Extracted records:
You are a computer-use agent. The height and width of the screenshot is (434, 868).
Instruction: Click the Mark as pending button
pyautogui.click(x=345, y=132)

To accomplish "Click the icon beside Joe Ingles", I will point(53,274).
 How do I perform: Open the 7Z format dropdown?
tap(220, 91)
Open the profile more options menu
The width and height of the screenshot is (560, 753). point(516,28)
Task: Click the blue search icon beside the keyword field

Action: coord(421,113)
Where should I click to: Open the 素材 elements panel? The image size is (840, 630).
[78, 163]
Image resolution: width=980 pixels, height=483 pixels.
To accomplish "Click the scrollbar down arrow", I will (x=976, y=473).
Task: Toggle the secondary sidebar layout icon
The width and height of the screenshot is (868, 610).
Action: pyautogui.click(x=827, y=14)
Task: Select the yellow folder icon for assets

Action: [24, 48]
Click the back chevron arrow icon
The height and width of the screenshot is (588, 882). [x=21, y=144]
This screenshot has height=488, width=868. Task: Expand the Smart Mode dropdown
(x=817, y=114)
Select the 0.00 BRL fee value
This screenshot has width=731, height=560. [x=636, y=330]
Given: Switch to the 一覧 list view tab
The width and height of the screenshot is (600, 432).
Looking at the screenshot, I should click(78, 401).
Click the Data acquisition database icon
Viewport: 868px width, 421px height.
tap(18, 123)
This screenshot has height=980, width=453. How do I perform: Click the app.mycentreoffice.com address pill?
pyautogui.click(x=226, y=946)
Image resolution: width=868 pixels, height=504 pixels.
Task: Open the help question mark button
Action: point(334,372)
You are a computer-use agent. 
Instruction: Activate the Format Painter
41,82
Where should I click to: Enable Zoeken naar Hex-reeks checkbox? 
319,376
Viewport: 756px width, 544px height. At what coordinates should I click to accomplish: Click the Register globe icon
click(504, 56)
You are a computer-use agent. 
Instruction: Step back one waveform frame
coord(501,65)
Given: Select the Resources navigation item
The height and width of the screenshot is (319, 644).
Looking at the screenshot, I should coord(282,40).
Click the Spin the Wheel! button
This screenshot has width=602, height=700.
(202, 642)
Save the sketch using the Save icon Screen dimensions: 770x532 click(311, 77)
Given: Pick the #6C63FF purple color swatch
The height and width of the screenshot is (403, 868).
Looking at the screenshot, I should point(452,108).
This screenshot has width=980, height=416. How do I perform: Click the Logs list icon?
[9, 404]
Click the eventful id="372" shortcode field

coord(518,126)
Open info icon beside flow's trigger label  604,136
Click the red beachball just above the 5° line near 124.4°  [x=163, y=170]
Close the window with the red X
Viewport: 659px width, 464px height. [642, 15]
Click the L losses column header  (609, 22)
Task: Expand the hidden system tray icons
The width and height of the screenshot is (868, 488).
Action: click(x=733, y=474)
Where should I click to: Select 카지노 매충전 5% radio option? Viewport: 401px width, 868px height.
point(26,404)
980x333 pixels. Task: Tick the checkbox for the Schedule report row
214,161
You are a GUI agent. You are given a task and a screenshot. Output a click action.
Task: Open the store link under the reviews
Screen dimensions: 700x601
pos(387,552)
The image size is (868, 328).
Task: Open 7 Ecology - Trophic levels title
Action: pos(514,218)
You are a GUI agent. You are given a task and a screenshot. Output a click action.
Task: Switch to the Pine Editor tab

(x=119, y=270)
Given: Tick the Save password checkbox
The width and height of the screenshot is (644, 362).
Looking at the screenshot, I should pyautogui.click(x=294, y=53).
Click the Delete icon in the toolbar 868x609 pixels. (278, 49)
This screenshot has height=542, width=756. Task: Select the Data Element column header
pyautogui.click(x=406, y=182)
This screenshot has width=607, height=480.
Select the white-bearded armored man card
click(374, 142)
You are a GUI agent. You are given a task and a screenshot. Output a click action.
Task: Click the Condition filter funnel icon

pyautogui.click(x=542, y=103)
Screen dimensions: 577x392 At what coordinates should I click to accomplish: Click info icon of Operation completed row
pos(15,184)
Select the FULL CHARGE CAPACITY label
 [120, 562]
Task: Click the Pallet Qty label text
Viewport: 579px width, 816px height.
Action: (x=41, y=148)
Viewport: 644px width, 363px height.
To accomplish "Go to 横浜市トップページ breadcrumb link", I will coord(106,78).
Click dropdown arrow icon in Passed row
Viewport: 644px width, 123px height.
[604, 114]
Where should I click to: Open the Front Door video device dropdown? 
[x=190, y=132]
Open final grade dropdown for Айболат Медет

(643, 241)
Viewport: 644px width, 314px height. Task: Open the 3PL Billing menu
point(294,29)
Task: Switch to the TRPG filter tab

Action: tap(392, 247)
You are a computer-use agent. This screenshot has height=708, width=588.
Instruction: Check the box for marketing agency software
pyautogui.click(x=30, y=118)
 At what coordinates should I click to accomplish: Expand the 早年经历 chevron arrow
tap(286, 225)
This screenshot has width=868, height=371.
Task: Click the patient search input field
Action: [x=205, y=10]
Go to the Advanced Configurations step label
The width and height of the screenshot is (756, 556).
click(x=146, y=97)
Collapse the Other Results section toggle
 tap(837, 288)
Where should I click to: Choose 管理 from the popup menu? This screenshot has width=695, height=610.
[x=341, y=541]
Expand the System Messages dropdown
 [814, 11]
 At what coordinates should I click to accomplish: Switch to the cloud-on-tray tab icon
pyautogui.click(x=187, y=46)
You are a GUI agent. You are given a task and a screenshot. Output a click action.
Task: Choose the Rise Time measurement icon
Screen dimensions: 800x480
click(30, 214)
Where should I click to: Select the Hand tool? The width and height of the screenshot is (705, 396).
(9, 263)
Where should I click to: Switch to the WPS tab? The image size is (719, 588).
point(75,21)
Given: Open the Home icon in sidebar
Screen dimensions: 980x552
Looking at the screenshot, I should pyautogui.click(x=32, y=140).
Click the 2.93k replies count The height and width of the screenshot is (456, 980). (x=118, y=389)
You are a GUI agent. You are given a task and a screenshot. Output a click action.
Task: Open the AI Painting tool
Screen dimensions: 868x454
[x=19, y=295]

AIM OF THE EXERCISE: Please copy each line of the entries in which the word "Save" shows up.

EXERCISE SOLUTION:
Save the sketch using the Save icon Screen dimensions: 770x532 click(311, 77)
Given: Tick the Save password checkbox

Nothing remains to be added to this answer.